公元7世纪松赞干布建立吐蕃王朝以前,藏族已经有十几个部落,部落中没有文字,当然也不会有成文立法。到了松赞干布时代,他用武力统一了西藏全境。在松赞干布的授命下,西藏学者根据印度梵文创制了藏文,为成文立法创造了条件,成文法开始出现。

但即使进入松赞干布创制成文法的年代,习惯和习惯法在吐蕃社会中也仍然影响巨大,甚至发挥着比成文法更加有效的实际作用。之所以如此,一是因为早期立法的粗陋与简单。从有关文字记载看,这些立法的规定内容单一,可操作性不强,其具体实施还离不开习惯的补充与支撑;二是由于西藏地广人稀,居住分散,经济、文化均非常落后,立法的传播和人们对立法的理解都需要较长的过程;三是统一伊始,各部落间的融合尚需时日,各地区的特殊性与地域性依然较强,统一立法的实施必须以地方习惯来加以辅助。[1]

松赞干布时期,由印度传入的佛教取代了藏族的原始苯教成为占据统治地位的信仰,为统治阶级的统治提供了重要的精神支持。佛教中,最基本的教义是提倡“十善”,即不杀、不盗、不淫、不嫉妒、不忿恨、不愚痴、不谎言、不巧辩、不挑拨、不恶骂。吐蕃王朝立国的7世纪初期,松赞干布便命令吞米桑布札、噶尔东赞域松等大臣,依据佛教“十善”的精神,制定了法律二十条,于公元629年颁布,在全国施行,开吐蕃立法之先河。

《法律二十条》的内容为:1.杀人者偿命,争斗者罚金;2.偷盗者,除追还原物外,加罚八倍;3.奸淫者断肢,并流放异地;4.谎言者,割舌或发誓;5.要虔信佛、法、僧三宝;6.要孝顺父母,孝敬侍养;7.要尊敬高德,不与贵族及贤俊善良人争斗;8.敦睦亲族,敬事长上;9.要帮助邻里;10.要出言忠信;11.要做事谨慎,未受委托,不应干涉;12.要行笃厚,信因果,忍耐痛苦,顺应不幸;13.要钱财知足,使用食物与货物务期适当;14.要如约还债;15.要酬德报恩;16.要斗秤公平,不用伪度量衡;17.要不生嫉妒,与众和谐;18.勿听妇言,自有主张;19.要审慎言语,说话温雅,讲究技巧;20.要处世正直,是非难判断时,对神发誓。

松赞干布在位时期还颁布了《六大法典》,包括:(1)“六六大计法”;(2)度量衡标准法;(3)伦常道德法;(4)敬强扶弱法;(5)判决势力者法;(6)内库家法。
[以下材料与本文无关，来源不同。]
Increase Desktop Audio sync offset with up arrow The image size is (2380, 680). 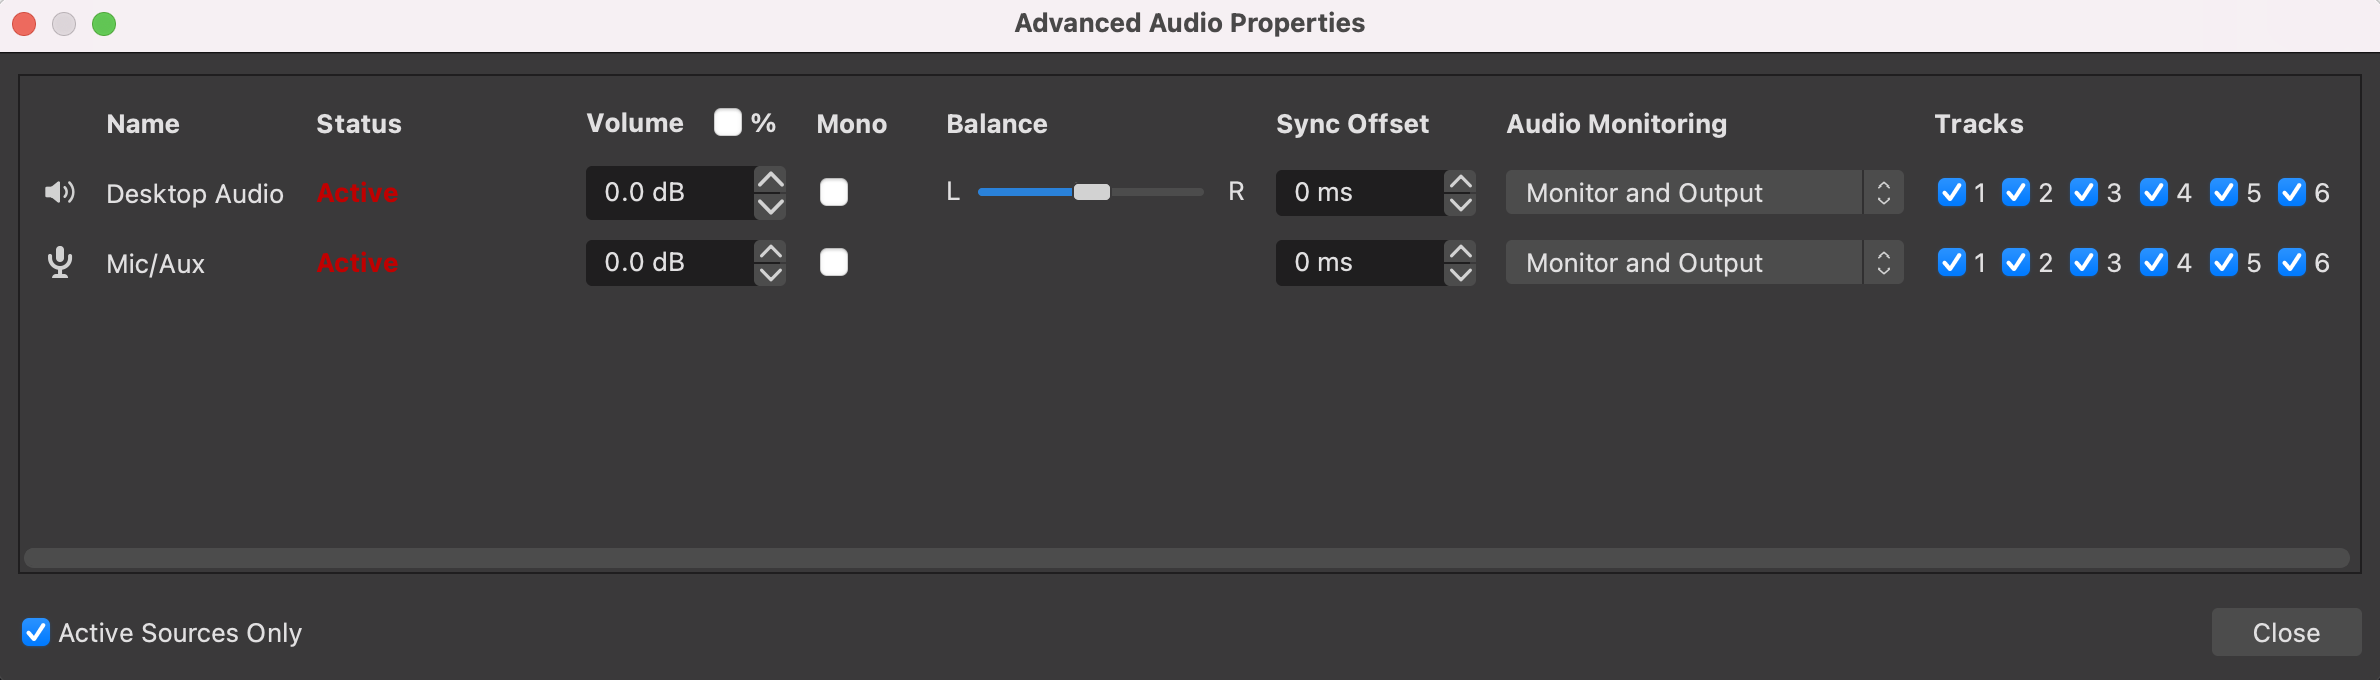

内容涉及行政区域的划分、军事行动的管理制度、大臣等官员的地位和义务、农牧管理方面的法律、以道德伦理为基础的法律规范、度量衡标准、君王在审判中的权威等。松赞干布去世后,后世赞普还颁布了《以万当十万之法》、《王朝准则之法》、《纯正大世俗十六条及戒十恶法》及《三法》等。所谓《三法》是指《狩猎伤人赔偿律》、《纵犬伤人赔偿律》和《盗窃追偿律》。《三法》共有两万余字,内容相当丰富,是吐蕃时期重要的律例文献。《三法》已脱离格言形式的教义和道德规范,将吐蕃狩猎、游牧生产方式下形成的法律关系以规范性的律令加以调整,其中涉及禁止性、义务责任性、许可性和引导性的规范内容有所增加。[2]

所谓《三典》是元、明、清时期西藏地方政府组织有关人员调查整理的三部影响较大的法典,即《十五法典》、《十六法典》和《十三法典》。[3]

元朝后期帕摩主巴政权曾制定《法律十五条》,原文虽已亡佚,但从此后藏巴汗政权的《十六法典》中可见其原貌。目前的史料尚无《十五法典》详细内容的记载,但《续藏史鉴》和《西藏王臣记》等史料记载了其篇名。即1.英雄猛虎律;2.懦夫狐狸律;3.地方官吏律;4.听讼是非律;5.逮解法庭律;6.重罪肉刑律;7.警告罚锾律;8.使者脚钱律;9.杀人命价律;10.伤人抵罪律;11.狡诳洗心律;12.盗窃追偿律;13.亲属离异律;14.奸淫罚锾律;15.半夜前后律。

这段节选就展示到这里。